Abstract Funding Acknowledgements Type of funding sources: None. Background Women with a history of pre-eclampsia (PE) are at increased risk of cardiovascular disease (CVD). The association between PE and CVD in later life may be explained by vascular dysfunction, either pre-existing or elicited by PE. Several small studies have shown that vascular dysfunction may persist for years in some patients, indicator of future CVD risk, while other studies could not confirm these findings. Purpose In this longitudinal prospective cohort study, we aim to comprehensively assess vascular function in previously pre-eclamptic women (early (<34 weeks) and late (>34 weeks)) and healthy controls. We hypothesize that vascular dysfunction is both more persistent and pronounced in early PE compared to late PE since different pathophysiologic mechanisms underlie both subtypes of PE. Methods For this first analysis, 63 PE patients were compared to 16 non-pregnant healthy controls. Endothelial function was determined by flow-mediated dilatation (FMD), modified FMD (mFMD) and low-flow mediated constriction (L-FMC). Arterial stiffness was assessed by carotid-femoral pulse wave velocity (cfPWV) and augmentation index using pulse wave analysis of the brachial artery, and corrected for heart-rate (Aix75).
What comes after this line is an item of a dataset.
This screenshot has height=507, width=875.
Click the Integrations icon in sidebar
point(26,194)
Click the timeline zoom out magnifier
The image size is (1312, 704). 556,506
Results Average post-partum period was 11 months (1.4-111.5 months). Thirty-five presented with early PE, 28 with late PE. In the total PE group, FMD was significantly decreased compared to healthy controls (7.1 ± 2.8 vs 8.9 ± 3.8; p = 0.037), but no difference between early and late PE was observed. Likewise, Aix75 remained elevated after PE (16.5 ± 11.5 vs 5.8 ± 10.1; p < 0.001), again, without difference between early and late PE. cfPWV was not different after PE compared to healthy controls (p > 0.05) but was significantly higher in the early PE group compared to the late PE group (6.9 ± 1.0 vs 6.4 ± 1.0; p = 0.045). Conclusion Even in the postpartum, PE is characterized by overt and persisting endothelial dysfunction and arterial stiffness. Arterial stiffness is more pronounced in early PE compared to late PE. This reaffirms that PE has consequences beyond placental impairment and that the persisting vascular impairment in the postpartum could reflect the risk of CVD later in life.